◆ **Document**:
- - - - - - -

This year’s set book is The Illustrated Man by Ray Bradbury. This collection of short stories was originally published in 1951, but the students bound a recent edition from the Folio Society. The collection of unrelated stories share some reoccurring themes such as technology, space and human psychology, but the main thread that ties them all together is the “The Illustrated Man”. An unnamed man, covered in tattoos, acts as the narrator. As the tattoos become animated each of the individual short stories are revealed.
Each of the student’s bindings will be on display in the 2022 Exhibition: Making Matters at North Bennet Street School through August 26. The exhibit offers a behind-the-scenes look at how work is created throughout the different departments at North Bennet. Each binding is displayed alongside some of the experiments, materials and tools used to create them. Check out the NBSS website for information on the best time to visit.
I hope that each of the students feels pride and satisfaction when they look at their binding. It takes an incredible amount of skill, patience and passion to get to the that final stage of the binding. I wish them all the best post-graduation as they find their path within this field.

- - - - - - -

◆ **Recorded data**:
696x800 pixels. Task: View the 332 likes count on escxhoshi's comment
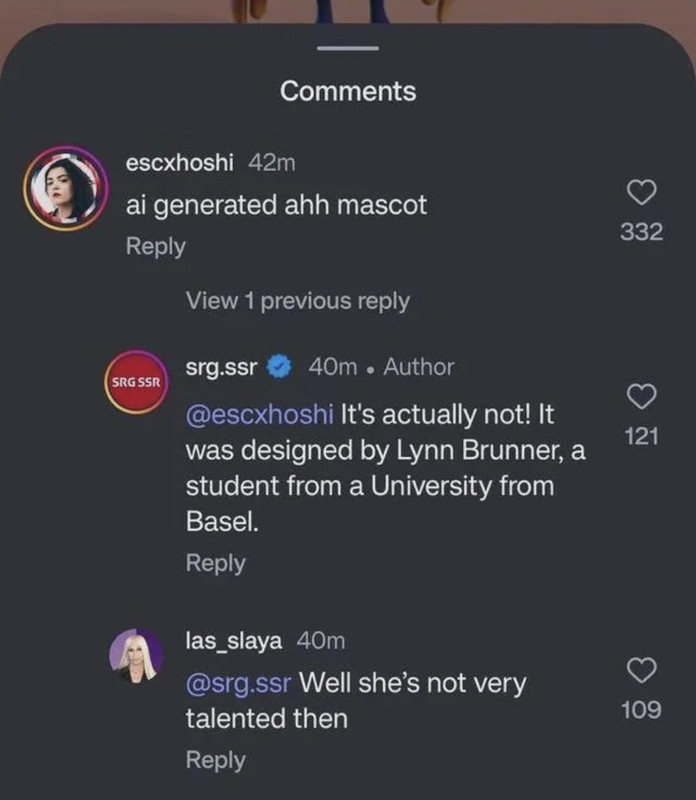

- - - - - - -

◆ **Directions**:
#1 In the bookbinding text, what year was The Illustrated Man first published?
#2 Write out the portion of the bookbinding text between "Each of the student’s" and "within this field.", inclusive.

◆ **Final answers**:
#1 1951

#2
Each of the student’s bindings will be on display in the 2022 Exhibition: Making Matters at North Bennet Street School through August 26. The exhibit offers a behind-the-scenes look at how work is created throughout the different departments at North Bennet. Each binding is displayed alongside some of the experiments, materials and tools used to create them. Check out the NBSS website for information on the best time to visit.
I hope that each of the students feels pride and satisfaction when they look at their binding. It takes an incredible amount of skill, patience and passion to get to the that final stage of the binding. I wish them all the best post-graduation as they find their path within this field.